- ASSIGNMENT -
If a line in the records below contains "Given", copy that line.

- EXERCISE MATERIAL -
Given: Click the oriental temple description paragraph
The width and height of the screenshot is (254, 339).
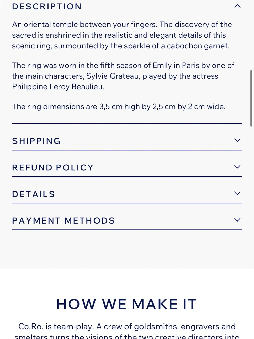Looking at the screenshot, I should [x=122, y=35].
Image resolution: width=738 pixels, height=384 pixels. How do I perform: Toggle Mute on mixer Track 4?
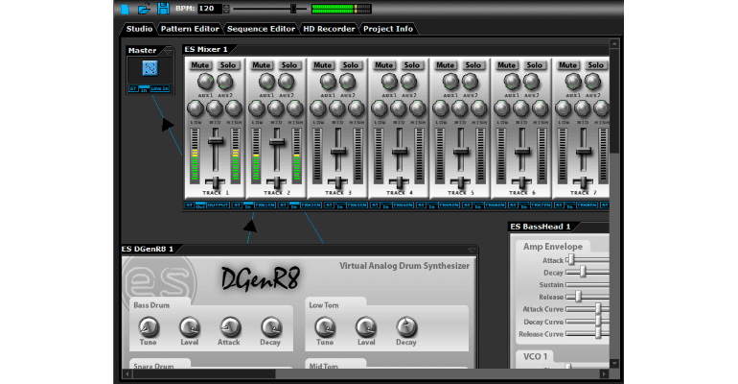tap(384, 65)
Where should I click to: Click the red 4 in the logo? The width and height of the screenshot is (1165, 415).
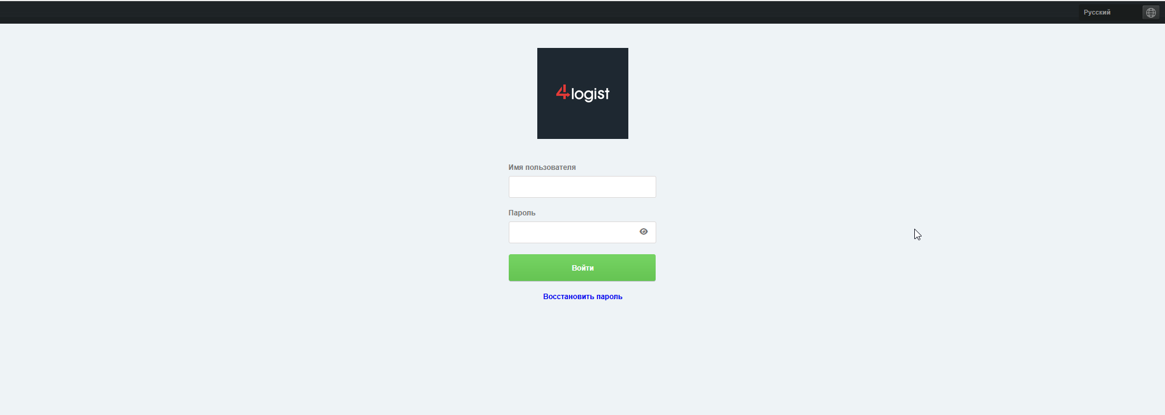(x=563, y=92)
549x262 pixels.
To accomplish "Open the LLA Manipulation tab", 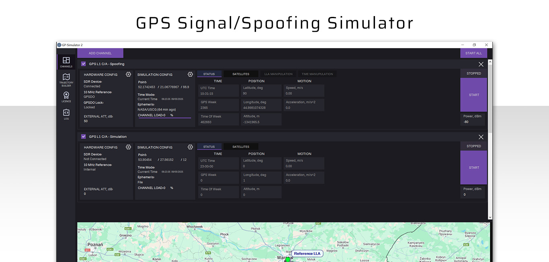I will pyautogui.click(x=278, y=74).
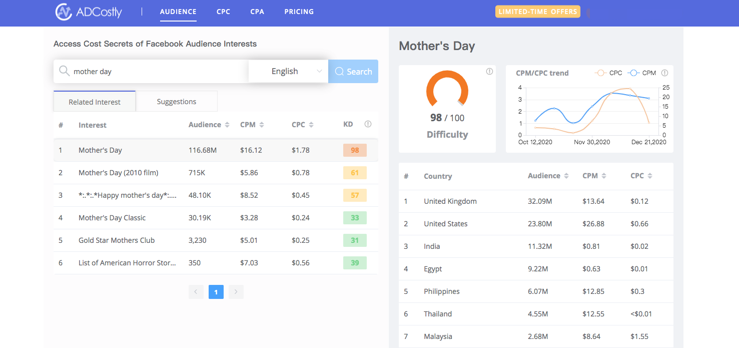Click the info icon on Difficulty card
Viewport: 739px width, 348px height.
[x=489, y=72]
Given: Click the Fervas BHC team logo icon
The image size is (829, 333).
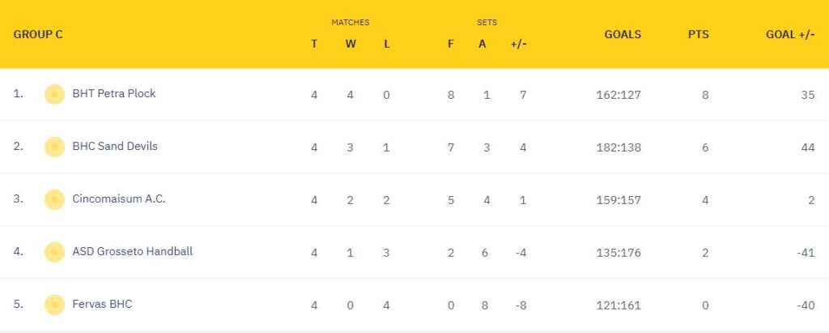Looking at the screenshot, I should [x=54, y=305].
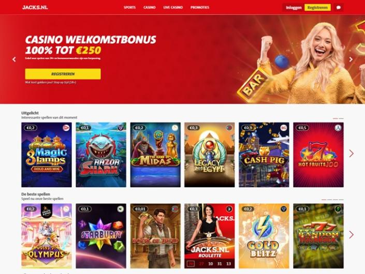Viewport: 365px width, 274px height.
Task: Click provider badge on Starburst tile
Action: pyautogui.click(x=120, y=209)
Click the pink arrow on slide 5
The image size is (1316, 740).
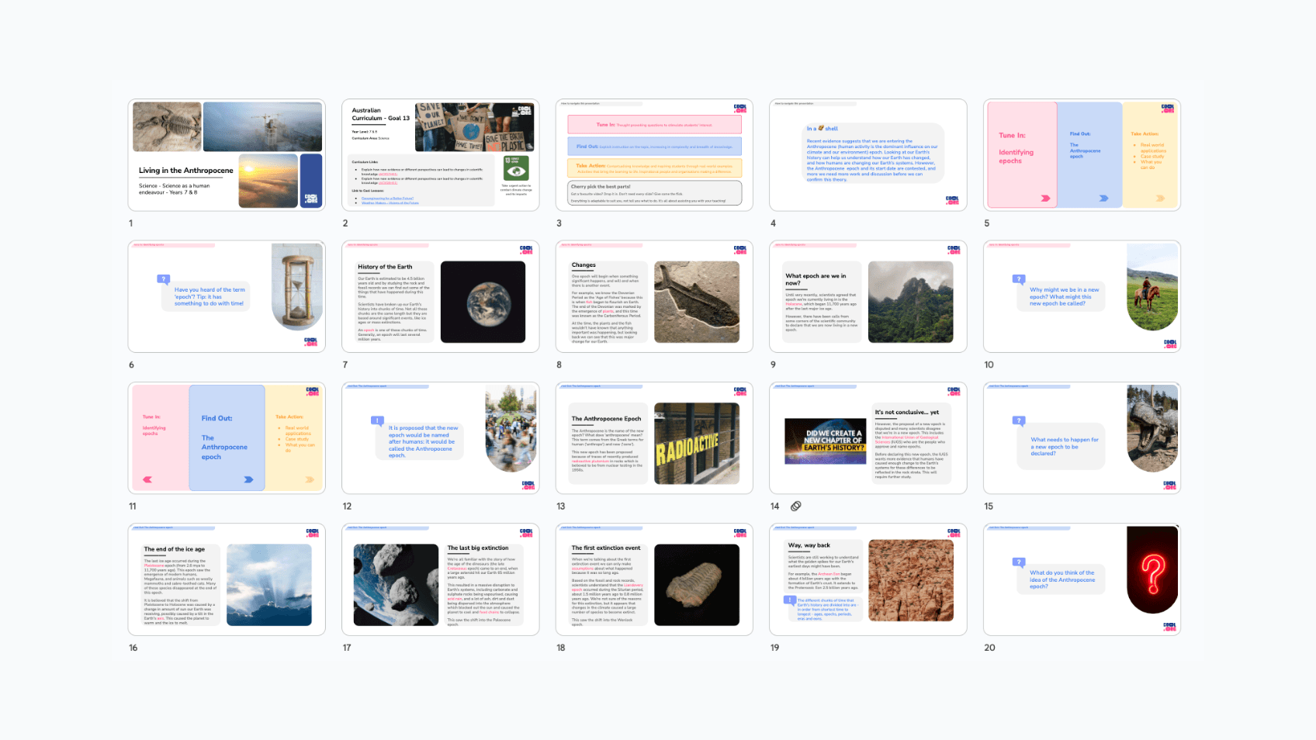1045,199
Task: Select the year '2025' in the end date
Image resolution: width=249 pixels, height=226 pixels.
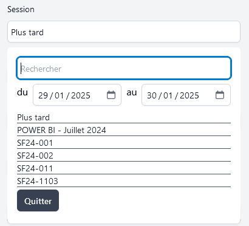Action: point(189,95)
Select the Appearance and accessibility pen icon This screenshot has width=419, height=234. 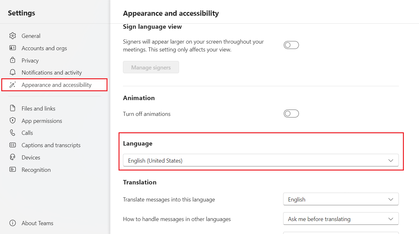click(13, 85)
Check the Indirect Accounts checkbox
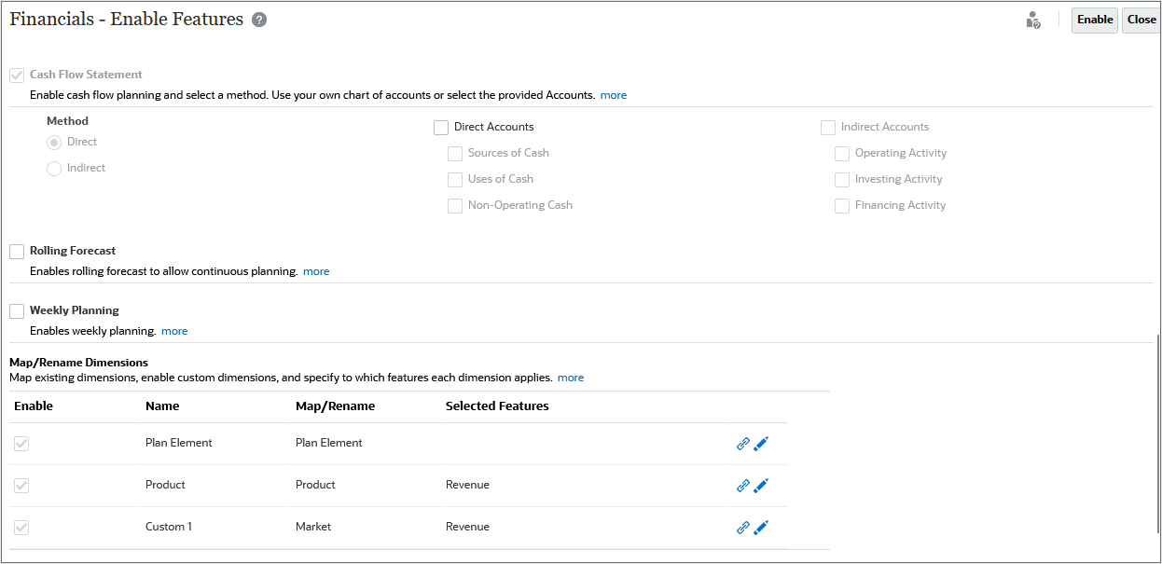This screenshot has height=564, width=1162. (x=827, y=127)
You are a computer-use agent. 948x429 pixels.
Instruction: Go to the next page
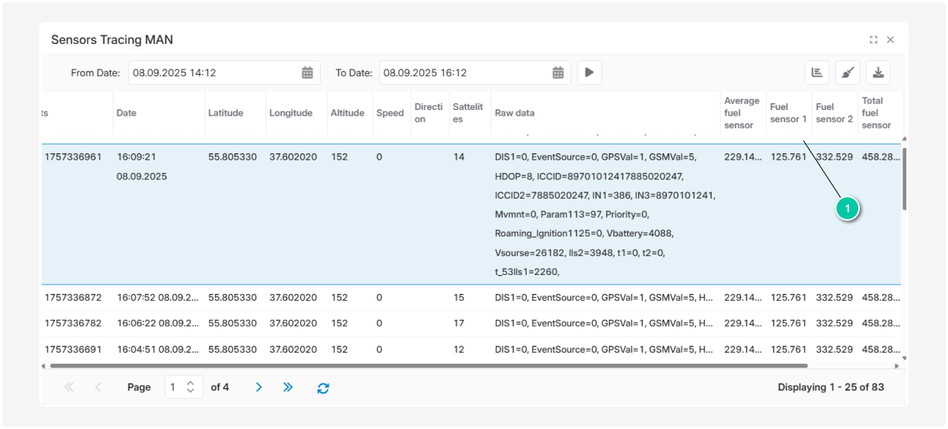pyautogui.click(x=259, y=387)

- RESULT FOR THIS TASK -
Given: Click the oriental temple description paragraph
Given: Click the Fervas BHC team logo icon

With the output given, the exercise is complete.